In 2008, Awarepoint first set up sensors and a bridge in a conference room area to demonstrate the technology, after which UTMC chose to install the system at its six-story hospital, as well as in portions of two other facilities where assets were stored or used—the central supply area in one building's basement, and the library room in which training with equipment is undertaken in another. The resulting installation of the Awarepoint Real-Time Awareness Solution covers 700,000 to 800,000 square feet, Hanenkrath says, in which Awarepoint's software pinpoints the location of tags within one to three meters (3.3 to 9.9 feet).

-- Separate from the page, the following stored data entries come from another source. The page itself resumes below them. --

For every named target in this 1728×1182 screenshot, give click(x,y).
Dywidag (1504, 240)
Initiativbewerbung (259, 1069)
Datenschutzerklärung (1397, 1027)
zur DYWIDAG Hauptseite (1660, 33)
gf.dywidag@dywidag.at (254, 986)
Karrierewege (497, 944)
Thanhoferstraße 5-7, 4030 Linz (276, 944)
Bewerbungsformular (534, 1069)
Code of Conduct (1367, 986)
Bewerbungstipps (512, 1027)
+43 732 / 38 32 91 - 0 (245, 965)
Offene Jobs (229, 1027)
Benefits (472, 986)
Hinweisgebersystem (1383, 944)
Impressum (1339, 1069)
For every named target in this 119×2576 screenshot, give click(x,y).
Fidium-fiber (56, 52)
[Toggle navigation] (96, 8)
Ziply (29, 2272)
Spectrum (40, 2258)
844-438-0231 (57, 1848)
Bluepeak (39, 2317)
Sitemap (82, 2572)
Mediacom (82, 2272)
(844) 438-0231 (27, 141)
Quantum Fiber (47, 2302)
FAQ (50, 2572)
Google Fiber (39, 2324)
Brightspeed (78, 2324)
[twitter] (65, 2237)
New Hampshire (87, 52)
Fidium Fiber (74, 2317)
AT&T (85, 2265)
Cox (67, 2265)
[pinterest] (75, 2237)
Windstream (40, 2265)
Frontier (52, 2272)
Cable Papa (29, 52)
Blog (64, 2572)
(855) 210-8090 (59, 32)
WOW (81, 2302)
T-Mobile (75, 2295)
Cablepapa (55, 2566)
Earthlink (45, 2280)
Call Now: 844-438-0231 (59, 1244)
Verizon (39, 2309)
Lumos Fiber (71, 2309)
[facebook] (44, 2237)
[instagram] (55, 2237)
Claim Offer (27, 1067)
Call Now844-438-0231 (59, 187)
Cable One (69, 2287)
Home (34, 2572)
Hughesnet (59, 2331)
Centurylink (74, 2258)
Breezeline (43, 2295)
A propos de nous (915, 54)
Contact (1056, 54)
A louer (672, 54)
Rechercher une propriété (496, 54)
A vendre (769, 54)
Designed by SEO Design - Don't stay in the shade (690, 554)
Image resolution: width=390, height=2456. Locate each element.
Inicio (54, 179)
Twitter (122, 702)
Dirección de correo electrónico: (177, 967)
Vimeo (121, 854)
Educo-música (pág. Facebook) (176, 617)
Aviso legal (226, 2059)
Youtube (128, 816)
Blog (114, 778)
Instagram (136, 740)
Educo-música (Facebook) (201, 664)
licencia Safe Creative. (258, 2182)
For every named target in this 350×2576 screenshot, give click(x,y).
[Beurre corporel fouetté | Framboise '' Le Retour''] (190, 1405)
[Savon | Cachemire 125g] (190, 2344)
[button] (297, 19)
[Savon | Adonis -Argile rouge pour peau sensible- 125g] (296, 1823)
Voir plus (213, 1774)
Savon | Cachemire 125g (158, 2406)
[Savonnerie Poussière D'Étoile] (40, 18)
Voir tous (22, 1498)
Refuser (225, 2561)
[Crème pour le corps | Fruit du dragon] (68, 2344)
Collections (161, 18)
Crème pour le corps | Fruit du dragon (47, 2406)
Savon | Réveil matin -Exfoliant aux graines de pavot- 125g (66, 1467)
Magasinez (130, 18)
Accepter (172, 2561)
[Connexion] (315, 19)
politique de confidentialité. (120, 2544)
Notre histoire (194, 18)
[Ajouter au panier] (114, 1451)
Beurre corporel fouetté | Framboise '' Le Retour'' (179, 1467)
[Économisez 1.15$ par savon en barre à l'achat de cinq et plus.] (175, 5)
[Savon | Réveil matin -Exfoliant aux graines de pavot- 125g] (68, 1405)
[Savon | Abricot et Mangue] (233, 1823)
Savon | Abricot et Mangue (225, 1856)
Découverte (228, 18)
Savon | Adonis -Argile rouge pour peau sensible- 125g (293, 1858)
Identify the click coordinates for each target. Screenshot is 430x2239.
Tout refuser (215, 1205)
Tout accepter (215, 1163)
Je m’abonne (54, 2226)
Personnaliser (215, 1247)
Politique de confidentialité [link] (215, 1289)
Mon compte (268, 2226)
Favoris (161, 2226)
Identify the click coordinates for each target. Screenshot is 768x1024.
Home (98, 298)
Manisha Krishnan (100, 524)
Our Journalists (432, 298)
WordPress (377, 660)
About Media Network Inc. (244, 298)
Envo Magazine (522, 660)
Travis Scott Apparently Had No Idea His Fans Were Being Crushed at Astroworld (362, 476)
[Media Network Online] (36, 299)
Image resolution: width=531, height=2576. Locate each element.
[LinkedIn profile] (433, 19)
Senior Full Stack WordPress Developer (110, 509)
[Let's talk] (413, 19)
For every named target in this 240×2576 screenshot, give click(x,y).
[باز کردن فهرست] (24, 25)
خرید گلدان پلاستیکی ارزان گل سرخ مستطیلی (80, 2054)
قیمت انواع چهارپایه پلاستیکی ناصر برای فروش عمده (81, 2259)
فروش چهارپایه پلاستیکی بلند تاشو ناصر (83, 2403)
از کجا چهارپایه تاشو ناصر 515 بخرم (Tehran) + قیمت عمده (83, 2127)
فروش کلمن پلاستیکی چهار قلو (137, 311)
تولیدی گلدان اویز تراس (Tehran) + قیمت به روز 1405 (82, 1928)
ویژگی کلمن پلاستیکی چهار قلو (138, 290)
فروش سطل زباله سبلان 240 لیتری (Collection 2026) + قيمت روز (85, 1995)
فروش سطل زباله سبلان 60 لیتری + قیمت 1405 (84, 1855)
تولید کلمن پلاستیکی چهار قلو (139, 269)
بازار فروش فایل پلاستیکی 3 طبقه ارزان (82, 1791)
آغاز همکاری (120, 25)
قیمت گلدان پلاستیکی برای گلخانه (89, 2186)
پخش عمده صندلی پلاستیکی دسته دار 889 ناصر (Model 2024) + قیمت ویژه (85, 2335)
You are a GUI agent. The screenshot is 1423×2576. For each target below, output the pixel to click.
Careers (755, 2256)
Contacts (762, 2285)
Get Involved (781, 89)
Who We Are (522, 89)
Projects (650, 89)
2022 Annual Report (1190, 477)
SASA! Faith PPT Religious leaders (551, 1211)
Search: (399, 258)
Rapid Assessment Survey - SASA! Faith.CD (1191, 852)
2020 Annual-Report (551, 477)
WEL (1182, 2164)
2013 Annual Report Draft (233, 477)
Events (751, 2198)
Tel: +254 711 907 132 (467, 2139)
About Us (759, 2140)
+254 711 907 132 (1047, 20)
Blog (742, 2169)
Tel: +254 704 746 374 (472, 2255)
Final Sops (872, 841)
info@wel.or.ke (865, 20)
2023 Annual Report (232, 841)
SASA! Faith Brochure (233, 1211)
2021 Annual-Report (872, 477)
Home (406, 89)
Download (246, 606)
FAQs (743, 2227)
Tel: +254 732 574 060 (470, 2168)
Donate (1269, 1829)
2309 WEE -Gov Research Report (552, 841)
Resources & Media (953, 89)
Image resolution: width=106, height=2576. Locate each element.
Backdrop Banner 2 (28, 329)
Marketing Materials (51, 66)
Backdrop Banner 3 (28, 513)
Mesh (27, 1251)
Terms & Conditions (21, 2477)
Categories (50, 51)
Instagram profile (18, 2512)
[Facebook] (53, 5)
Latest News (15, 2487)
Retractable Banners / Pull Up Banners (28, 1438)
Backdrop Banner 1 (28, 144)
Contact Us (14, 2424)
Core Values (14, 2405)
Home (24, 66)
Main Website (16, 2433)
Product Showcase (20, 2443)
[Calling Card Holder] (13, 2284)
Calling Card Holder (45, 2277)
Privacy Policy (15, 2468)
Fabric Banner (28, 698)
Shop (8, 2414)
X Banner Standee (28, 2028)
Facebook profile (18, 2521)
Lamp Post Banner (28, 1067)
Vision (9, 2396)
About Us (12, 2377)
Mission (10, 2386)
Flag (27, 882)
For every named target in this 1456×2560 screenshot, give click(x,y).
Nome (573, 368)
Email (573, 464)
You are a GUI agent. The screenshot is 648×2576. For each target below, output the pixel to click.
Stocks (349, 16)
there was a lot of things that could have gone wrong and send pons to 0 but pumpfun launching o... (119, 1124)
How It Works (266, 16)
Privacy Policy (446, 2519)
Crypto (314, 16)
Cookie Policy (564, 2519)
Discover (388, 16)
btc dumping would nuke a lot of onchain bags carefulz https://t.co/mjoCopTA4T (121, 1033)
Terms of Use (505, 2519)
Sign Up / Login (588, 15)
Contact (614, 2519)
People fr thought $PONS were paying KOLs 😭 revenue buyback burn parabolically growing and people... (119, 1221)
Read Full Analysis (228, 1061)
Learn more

In spring 2008, the hospital initially tagged 1,000 assets, including IV pumps, patient-controlled analgesia (PCA) pumps, telemetry transmitters and continuous positive air pressure machines (CPAPs). Last month, Awarepoint ordered 1,500 additional asset tags and 50 temperature-monitoring tags, thus expanding the deployment to include more assets, as well as refrigerators and freezers. In addition, the hospital installed a total of 676 sensors, each with a read range of 750 to 1,000 square feet, and 40 bridges.